16.2.2 Calculating Expected Frequencies
If the variables are independent, the distribution of handedness should be the same for both genders.
1. Calculate the overall ratio for a category (e.g., Right-handed: \(2004 / 2237 \approx 89.6\%\)).
2. Apply this ratio to the gender totals (e.g., Expected Right-handed Males: \(0.896 \times 1067 = 956\)).
and so on.
| observed Male | Observed Female | Ratio (%) | Expected Male | Expected Female | |
|---|---|---|---|---|---|
| Right-handed | 934 | 1070 | 89.6 | 956 | 1048 |
| Left-handed | 113 | 92 | 9.1 | 98 | 107 |
| Ambidextrous | 20 | 8 | 1.3 | 13 | 15 |
| Sum | 1067 | 1170 | 100 | 1067 | 1170 |
16.2.3 Comparing Observed and Expected
Applying the \(\chi^2\) formula to all cells:
\[ \begin{aligned} \chi^2 &= \frac{(934-956)^2}{956} + \frac{(1070-1048)^2}{1048} + \dots \\ &\approx 12 \end{aligned} \]
Degrees of Freedom: For a table with \(r\) rows and \(c\) columns: \[df = (r - 1) \times (c - 1)\] In this case: \((3 - 1) \times (2 - 1) = 2\).
The following table shows the difference between the observed and expected values, i.e. the deviations.
| Male | Female | Sum | |
|---|---|---|---|
| Right-handed | -22 | 22 | 0 |
| Left-handed | -15 | 15 | 0 |
| Ambidextrous | 7 | -7 | 0 |
| Sum | 0 | 0 | 0 |
The bottom row and left-most column show that the vertical and horizontal sums respectively, or what is the sum of deviation, add to zero. This means that we need to know only 2 deviations (of the six), and the others can be automatically found, hence the degrees of freedom is 2. In sum, when testing independence in a \(m\times n\) table with no other constraints on their probabilities, there are \((m-1) \times (n-1)\) degrees of freedom.
The \(df=2\) reflects the fact that in the deviation table (Observed - Expected), once you know two values in a column, the third is “fixed” because the total deviations must sum to zero.
16.2.4 Conclusion
At \(df=2\) and \(\alpha=0.05\), the critical value is 5.99. Since our test statistic \(12 > 5.99\), we reject the null hypothesis. There is a statistically significant relationship between gender and handedness.
The p-value is the area to the right of \(\chi^2 = 12\) at 2 degrees of freedom. From the table, the p-value is less than \(1\%\), which is less than the significance level of \(5\%\), hence we reject the null.
16.3 Chapter Summary
- Goodness-of-Fit compares one sample to a theoretical distribution.
- Independence compares two categorical variables to each other.
- A large \(\chi^2\) value indicates a large discrepancy between what we see and what we expect, typically leading to a rejection of the null hypothesis.
17 Exercises: Chi-Square Tests
2. Marital Status and Gender
A sociological study sampled 103 persons (48 men and 55 women) to examine marital status. The data is presented as percentages within each gender:
| Status | Men (%) | Women (%) |
|---|---|---|
| Never Married | 43.8% | 16.4% |
| Married | 41.7% | 70.9% |
| Divorced / Widowed | 14.5% | 12.7% |
- Convert these percentages back into raw counts (frequencies) for a contingency table.

▸ **Data excerpt**
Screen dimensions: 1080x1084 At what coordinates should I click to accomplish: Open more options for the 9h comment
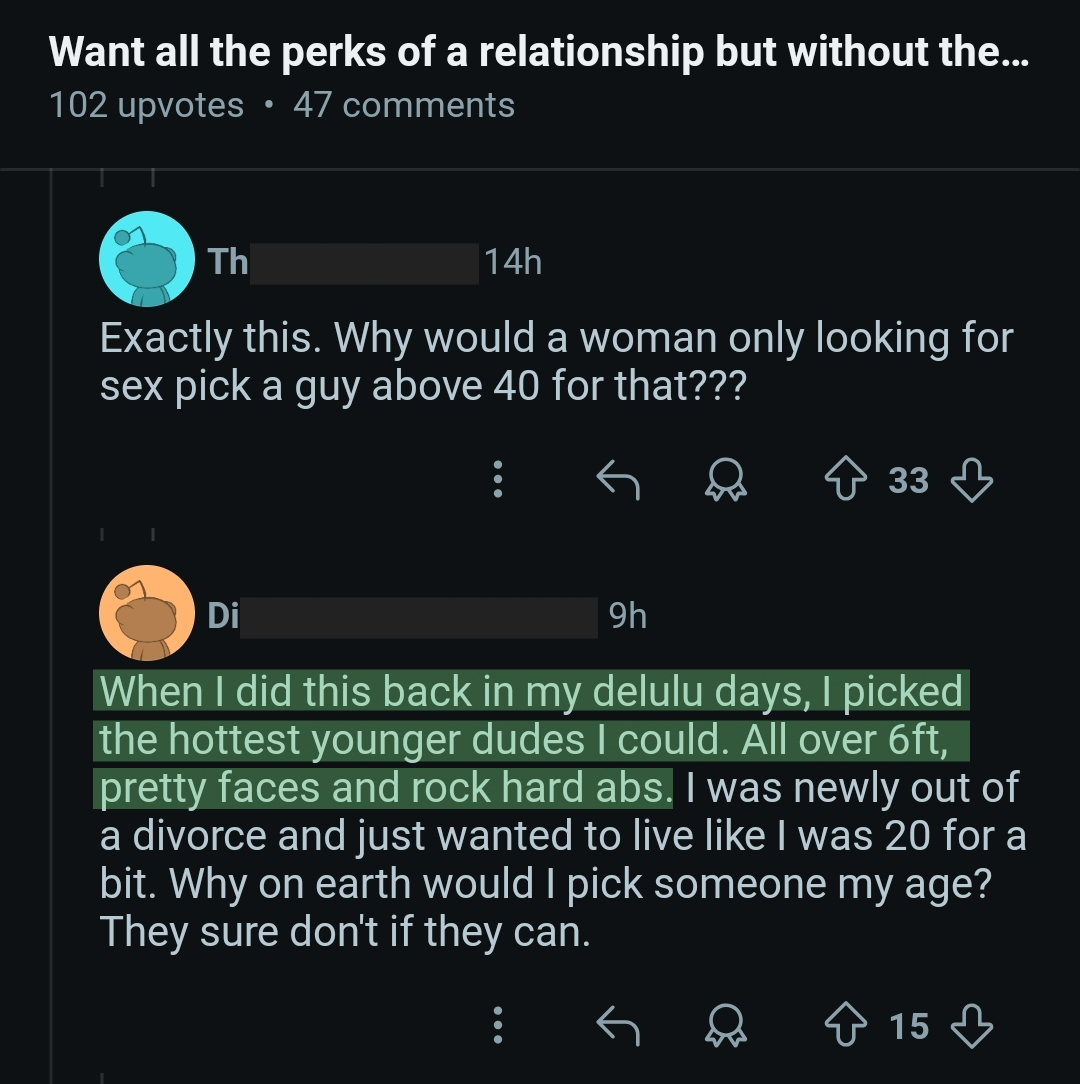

▸ **What this task involves**
Reproduce the portion of the chi-square text starting at "17 Exercises: Chi-Square" and ending at "a contingency table.".

▸ **Output of the exercise**
17 Exercises: Chi-Square Tests
2. Marital Status and Gender
A sociological study sampled 103 persons (48 men and 55 women) to examine marital status. The data is presented as percentages within each gender:
| Status | Men (%) | Women (%) |
|---|---|---|
| Never Married | 43.8% | 16.4% |
| Married | 41.7% | 70.9% |
| Divorced / Widowed | 14.5% | 12.7% |
- Convert these percentages back into raw counts (frequencies) for a contingency table.